§ **BLOCO DE TEXTO**
No meio de mais um braçado de erva cortada rentinha pela
serrilha da foice movida pela sua força em jeito, deito-lhe mais uma pergunta:
— Oh, mãe, porque chamam ao Ti Rafael — Rafael “coxo”? Ele
não é coxo, nem nada!
Naquele ano, as primeiras águas vieram ainda em agosto e não
foram poucas. Não tínhamos chegado ao final de setembro e, em resultado dessa
chuva, dada a invulgaridade do tempo, a minha mãe já podia fazer um mimo à
Marcina, à Estrela, à Bonita e também à burra Carocha que, atrelada à carroça, na
espera, já ia provando aquela delícia verde e fresquinha.
— Oh, filho, agora que perguntas, deixa-me cá pensar…
Ao contrário do que era habitual, a minha mãe fica um bocado
engasgada, não responde logo e volto à carga.
— Não sabe porquê, mãe?

§ **TAREFAS PEDIDAS**
a - Transcreva do texto sobre o Ti Rafael o trecho que começa em "No meio de mais" e termina em "coxo, nem nada!".
b - Escreva a continuação do texto sobre o Ti Rafael, a começar logo depois da última frase apresentada.

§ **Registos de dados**
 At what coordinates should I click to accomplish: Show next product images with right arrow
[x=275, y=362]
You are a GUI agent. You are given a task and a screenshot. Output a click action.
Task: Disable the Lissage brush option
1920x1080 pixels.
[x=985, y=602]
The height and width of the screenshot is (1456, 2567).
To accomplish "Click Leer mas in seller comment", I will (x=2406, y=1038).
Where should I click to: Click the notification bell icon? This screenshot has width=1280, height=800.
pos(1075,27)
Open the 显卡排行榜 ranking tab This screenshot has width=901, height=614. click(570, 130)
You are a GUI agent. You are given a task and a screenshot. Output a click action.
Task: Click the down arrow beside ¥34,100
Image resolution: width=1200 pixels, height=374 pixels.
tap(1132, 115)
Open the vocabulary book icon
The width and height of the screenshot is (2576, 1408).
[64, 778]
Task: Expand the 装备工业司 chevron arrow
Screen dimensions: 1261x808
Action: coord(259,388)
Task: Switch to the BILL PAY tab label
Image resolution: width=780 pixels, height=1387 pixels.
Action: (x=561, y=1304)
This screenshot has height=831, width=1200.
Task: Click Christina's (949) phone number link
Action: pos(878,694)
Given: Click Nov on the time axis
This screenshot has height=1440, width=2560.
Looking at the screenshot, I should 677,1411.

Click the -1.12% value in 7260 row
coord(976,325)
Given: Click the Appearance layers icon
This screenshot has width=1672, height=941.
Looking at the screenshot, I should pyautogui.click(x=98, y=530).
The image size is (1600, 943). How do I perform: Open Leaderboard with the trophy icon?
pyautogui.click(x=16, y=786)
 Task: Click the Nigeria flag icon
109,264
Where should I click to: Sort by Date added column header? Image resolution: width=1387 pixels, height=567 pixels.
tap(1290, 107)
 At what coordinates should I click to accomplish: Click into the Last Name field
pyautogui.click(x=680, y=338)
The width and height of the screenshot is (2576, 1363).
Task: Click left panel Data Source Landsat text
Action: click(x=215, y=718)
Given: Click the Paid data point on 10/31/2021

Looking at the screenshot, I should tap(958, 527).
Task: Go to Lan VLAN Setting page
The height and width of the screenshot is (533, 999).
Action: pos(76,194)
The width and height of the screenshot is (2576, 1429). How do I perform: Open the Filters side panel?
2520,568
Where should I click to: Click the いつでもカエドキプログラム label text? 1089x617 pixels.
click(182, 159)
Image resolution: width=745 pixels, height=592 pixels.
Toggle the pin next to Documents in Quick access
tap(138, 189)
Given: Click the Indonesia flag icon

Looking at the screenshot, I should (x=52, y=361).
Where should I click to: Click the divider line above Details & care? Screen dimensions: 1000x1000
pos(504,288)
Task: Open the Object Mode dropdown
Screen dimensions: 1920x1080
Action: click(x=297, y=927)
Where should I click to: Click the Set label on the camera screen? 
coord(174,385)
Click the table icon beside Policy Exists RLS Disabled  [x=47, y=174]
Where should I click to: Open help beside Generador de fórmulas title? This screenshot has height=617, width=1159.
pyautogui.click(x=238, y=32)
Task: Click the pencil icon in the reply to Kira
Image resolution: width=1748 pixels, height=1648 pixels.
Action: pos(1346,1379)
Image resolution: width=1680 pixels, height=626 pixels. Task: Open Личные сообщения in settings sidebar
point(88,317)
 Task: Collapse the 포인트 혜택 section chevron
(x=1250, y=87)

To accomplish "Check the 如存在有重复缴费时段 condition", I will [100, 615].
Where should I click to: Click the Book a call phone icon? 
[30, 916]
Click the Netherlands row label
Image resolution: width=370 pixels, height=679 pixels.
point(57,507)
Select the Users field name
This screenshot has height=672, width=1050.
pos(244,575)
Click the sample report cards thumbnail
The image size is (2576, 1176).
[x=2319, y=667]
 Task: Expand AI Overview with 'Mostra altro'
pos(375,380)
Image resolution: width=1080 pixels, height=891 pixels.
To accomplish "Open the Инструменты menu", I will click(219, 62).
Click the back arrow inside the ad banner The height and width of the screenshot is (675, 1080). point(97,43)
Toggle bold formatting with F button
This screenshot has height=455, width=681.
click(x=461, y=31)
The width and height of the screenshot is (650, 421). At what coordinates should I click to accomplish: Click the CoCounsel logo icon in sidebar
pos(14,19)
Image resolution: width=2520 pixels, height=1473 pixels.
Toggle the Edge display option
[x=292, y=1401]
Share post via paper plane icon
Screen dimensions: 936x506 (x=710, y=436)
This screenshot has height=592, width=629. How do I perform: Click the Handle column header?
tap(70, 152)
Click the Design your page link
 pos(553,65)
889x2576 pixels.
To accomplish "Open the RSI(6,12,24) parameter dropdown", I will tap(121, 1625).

§ **RESPOSTAS POR ORDEM**
a -
No meio de mais um braçado de erva cortada rentinha pela
serrilha da foice movida pela sua força em jeito, deito-lhe mais uma pergunta:
— Oh, mãe, porque chamam ao Ti Rafael — Rafael “coxo”? Ele
não é coxo, nem nada!

b -
— Não é isso, é que … se calhar …
Observando aquela indecisão da minha mãe, fiquei preocupado e
até um pouco inseguro, porque não havia nada que lhe perguntasse, que não
tivesse resposta imediata. De repente, posando a erva que tinha na mão:
— Se calhar foi alguma altura em que o Ti Rafael torceu algum
pé ou se aleijou na perna e, coxeando, começaram a chamar-lhe “Coxo”.
— Ah, bem, estava a ver que não sabia…
Satisfeito com a resposta, decerto improvisada, a minha mãe
voltou à erva que, à medida que ficava solta pelo corte da foice, a mão
esquerda segurava e ia deixando num “monte” para, depois, juntar e fazer molhos
atados pelo meio, com uma corda que, numa das pontas, tinha um gancho em
madeira por onde a corda corria e, bem apertada, se fazia um nó.
Este acessório de madeira era descoberto preferencialmente
nos zambujeiros e, habilidosamente, cortado e acabado à mão pelo meu pai. Havia
muitas destas cordas com o dito gancho, lá em casa.
A propósito dos festejos que a URCA este ano realizou, e
sempre que tal acontece, lembro-me do meu tio Rafael. Este homem popular e
amigo de toda a gente, tinha um espírito empreendedor, como poucos.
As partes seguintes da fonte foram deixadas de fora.